Now to run and create your histogram, you need to open up ROOT. Then you need to load the code :

.L TreeAnalysis.C

then you need to create an object (a) for the macro:

TreeAnalysis a

lastly you run the loop over the ntuple:

a.Loop()

Drawing 2 Histograms on Same Canvas

What if you want to compare the distribution of one variable for two different track types? You can stack the histgrams on top of each other and compare their distributions. We are going to compare the number of hits in the track for downstream e minus fit and the downstream mu minus fit. Using the same TreeAnalysis.C macro, add a second histogram in the same way as the first, but naming it ndofhistdmm and changing the corresponding dem -> dmm changes. To make the distributions easier to differentiate, change the color of the second histogram by

ndofhistdmm->SetLineColor(kMagenta):  (you can also use kGreen, kRed, kYellow, etc.)

Then the one difference is that you need to add Draw("same") after you draw the first histogram.

ndofhistdem->Draw();
ndofhistdmm->Draw("same");

You can see that the two types of fits have very similar distributions, but this may not always be the case. Stacked histograms can help us choose where to make selection cuts in our trigger and analysis in order to separate signal from background!

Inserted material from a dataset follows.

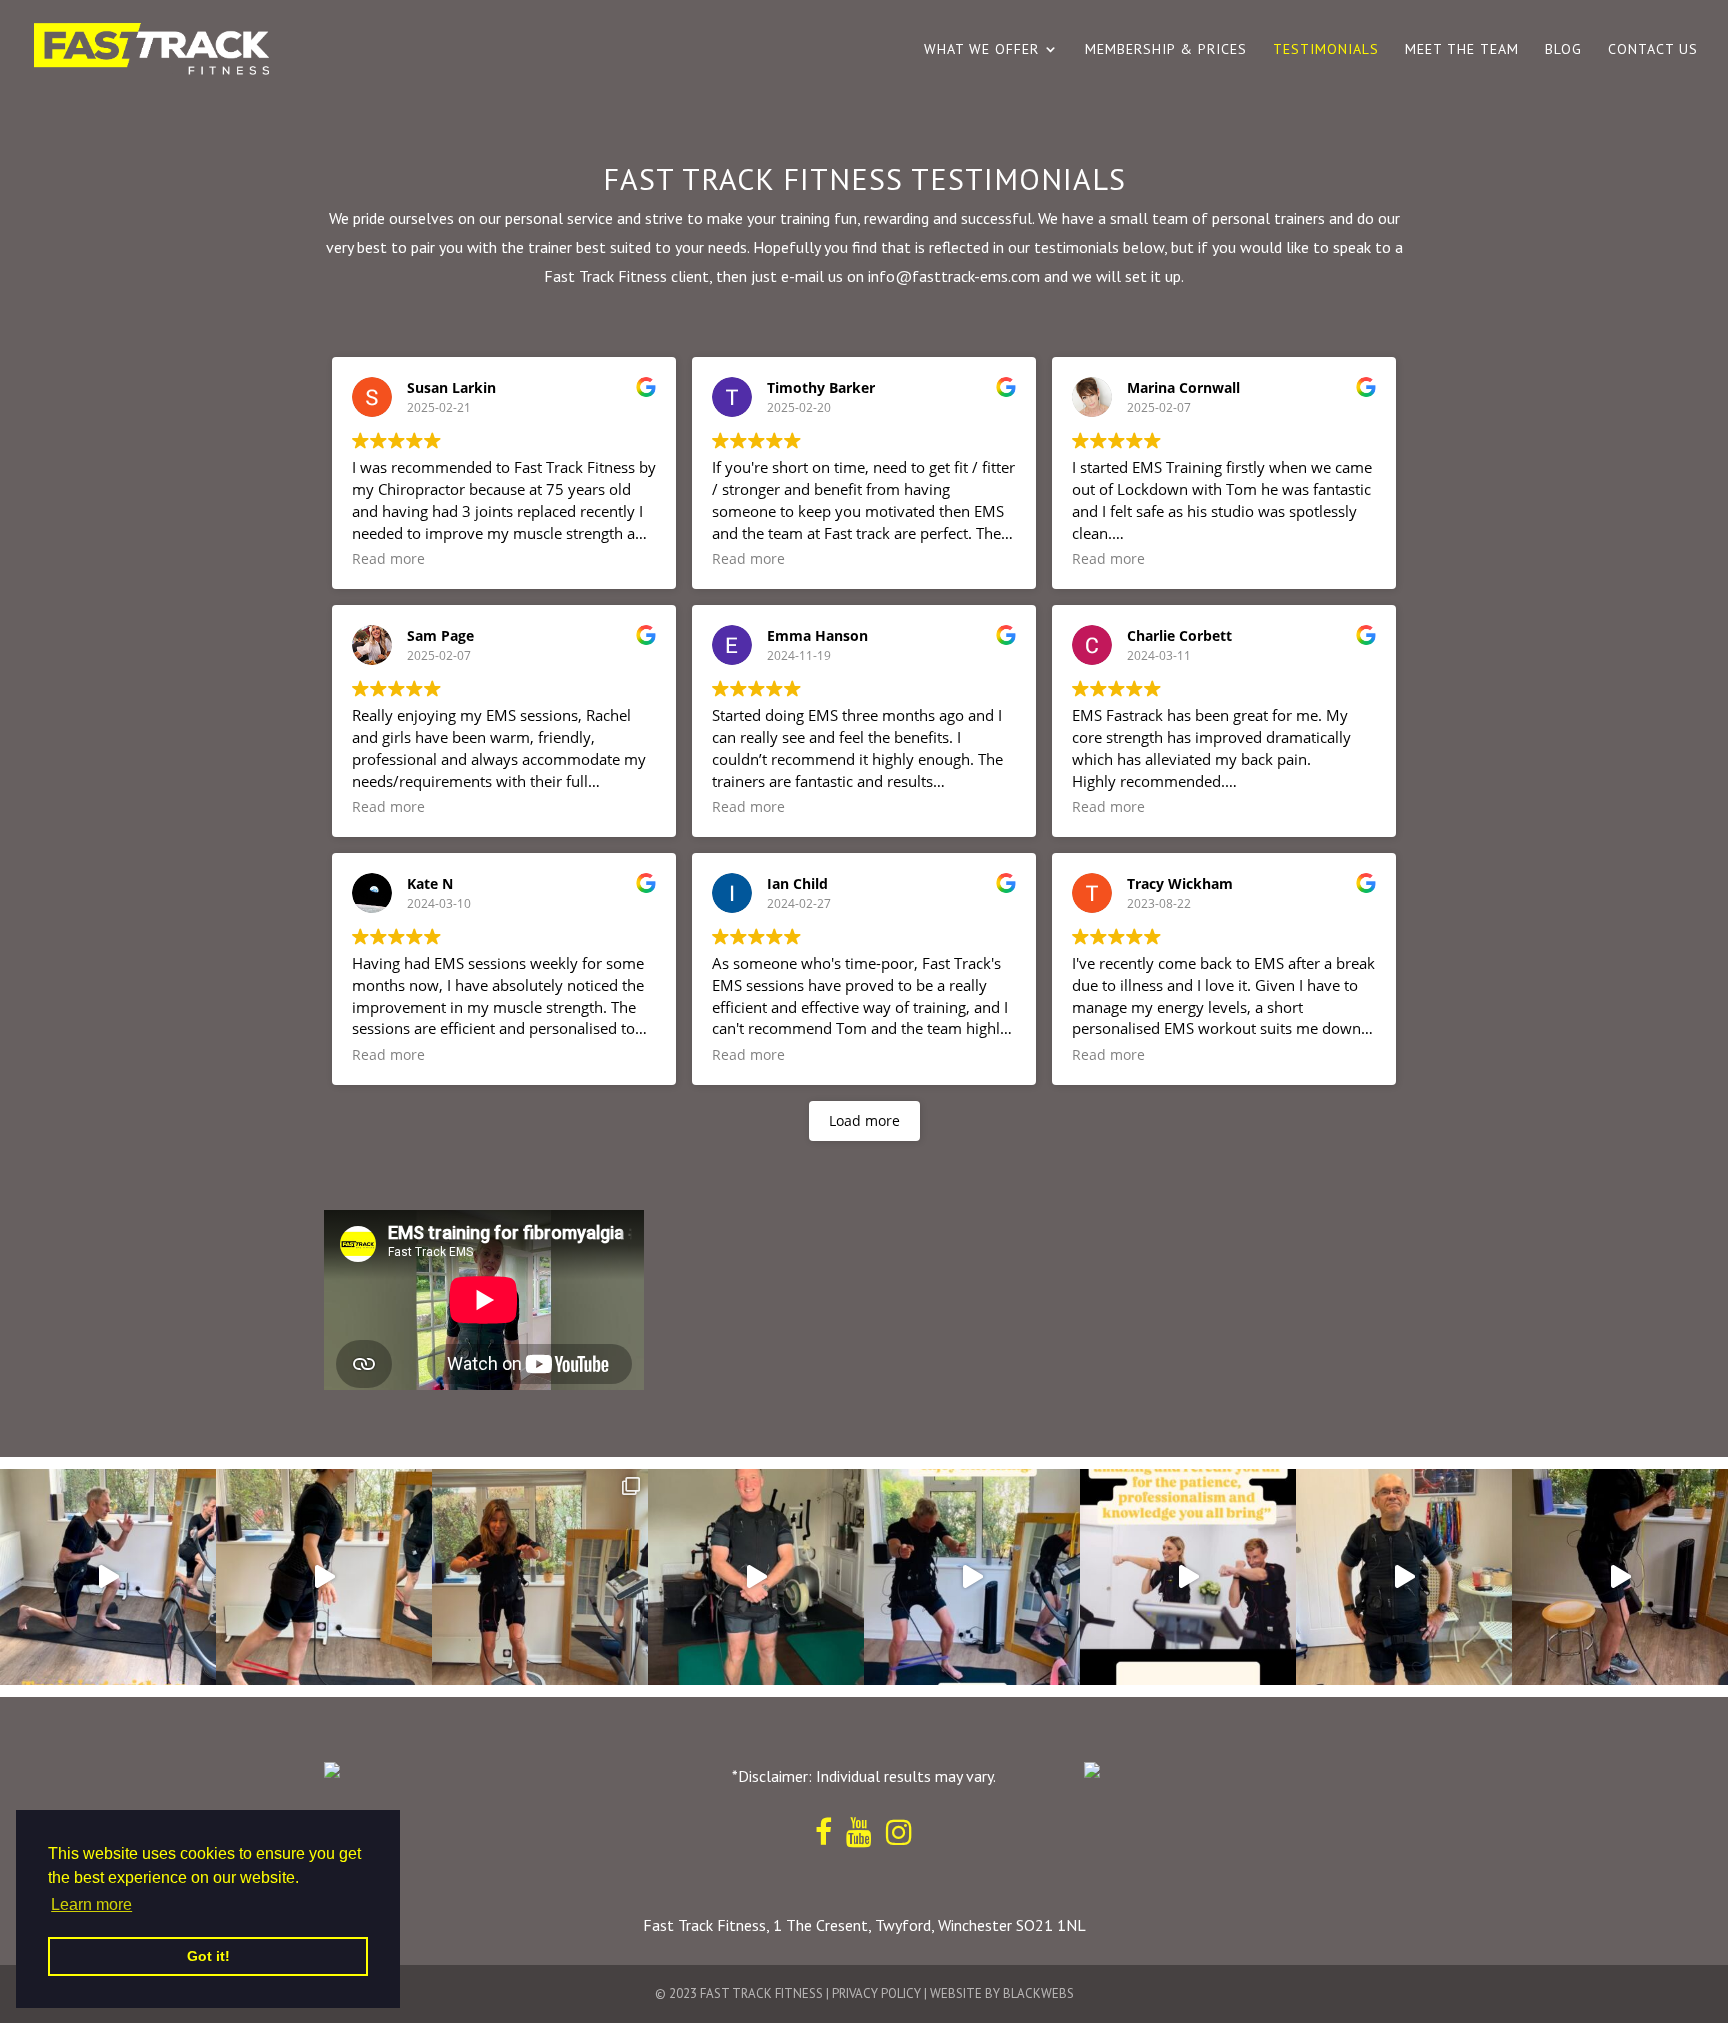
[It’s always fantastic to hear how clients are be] (1404, 1577)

Stacked histogram comparing ndof for dem and uem

Making a 2D histogram

You might also want to see if there is a correlation between two different variables. For example, the number of hits used in the downstream electron fit (nactive) and the number of double hits used in the same fit (ndactive). This is similar to plotting the single variable on the histogram except you change the TH1* line to:

TH2* hits2D = new TH2D ("hits2D", "Histogram of nactive vs. ndactive hits", 100, 0, 100, 100, 0, 100);

where you have defined it a 2D histogram (TH2*) and have at the end of the paranthesis bins1, xmin1, xmax1, bins2, xmin2, xmax2

Then when you fill the histogram you have to fill both variables:

hits2D->Fill(dem__nactive, dem__ndouble);   where you fill (xval, yval)

The plot should then look like this (after you compile and run the macro):

2D histogram with nactive hits vs. ndactive hits

If you want it to be in color then go to the browser and click on View -> Editor . Then click on the physical data points on the plot. Then tick the boxes for Col and then Palette (your legend). You might need to move the legend to fully see the color palette. The plot should now look like this:

2D histogram with nactive hits vs. ndactive hits with a colorized palette


The End

Hopefully, you feel like you can work your way around a ROOT file by using the browser and creating an analysis macro. There is so much more that can be done in ROOT. Feel free to work through a few other tutorials that can be found on the web. Almost any technical problem, such as how to not show the legend for the second histogram when you stack them ( gStyle->SetOptTitle(0);), can be found by googling. Good luck!